INTRODUCTION by Erin Lindsay Dodson
Stephanie Bloss narrates her own experiences and those of the people in her network by creating her own visual language and repeating motifs. She uses map forms as both instructive guides and decorative patterns, and her colorful representations of biological aberrations impart a lively but sinister quality to the work. In The Neighborhood, Bloss has gathered the characters of her life and assembled them in a brocade of actual locations and representative symbols.
Just as people throughout history have used patterns in the stars to orient themselves on the earth, and attempted to glean meaning from the arrangements of heavenly bodies, Bloss connects the dots between the people she cares about and draws inspiration from their physical layout around the city. The paths from her home to the homes of her friends and loved ones are a metaphor for the connections that exist between them.
Bloss’s language of biological forms is personal and opaque. She uses cancer cells and expelled teeth to illustrate the angst of small-town isolation and religious pressure, and two crystal formations stand in for herself and her partner.
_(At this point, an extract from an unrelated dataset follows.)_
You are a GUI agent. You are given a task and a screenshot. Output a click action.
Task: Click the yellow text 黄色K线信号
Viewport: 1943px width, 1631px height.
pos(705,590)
Her community is represented by symbols found in the natural world, and she connects them to each other in depictions of the man-made infrastructures on which they depend.
ARTIST STATEMENT Stephanie Bloss
Pattern and line have always been integral to my work, when it comes to both painting and printmaking. Similarly, I have always been drawn to cartography, and the patterns that exist within a city grid, patterns that separate and divide a landscape into distinct neighborhoods.
My most recent work is location based. Having taken a departure from more figurative work, I have become more interested in patterns and how they might be able to convey information in interesting ways. Many of the detailed grids in my paintings are stylized maps of specific locations, from Hyde Park to the West Bottoms to the empty farm counties along US 1-35. In contrast to the cartography,
I choose to utilize abstract imagery that is reminiscent of biological organisms, cancerous cells, and mineral deposits. By combining these aesthetics, I attempt to create sensory landscapes in my paintings, utilizing color and pattern to explore how we coexist with our environment and our community. On a more intimate note, many of the smaller watercolors in my body of work are highly site specific to Kansas City and its distinct neighborhoods, even distinct residents. Many of the maps featured in these paintings detail the route from one house to another and my relationship to these destinations over the course of my time in this city. My work also references patterns in nature, from constellations to patterns reminiscent of tree rings, tying together a locations cosmology, geographic location, personal relationship and biological relationship to their environment.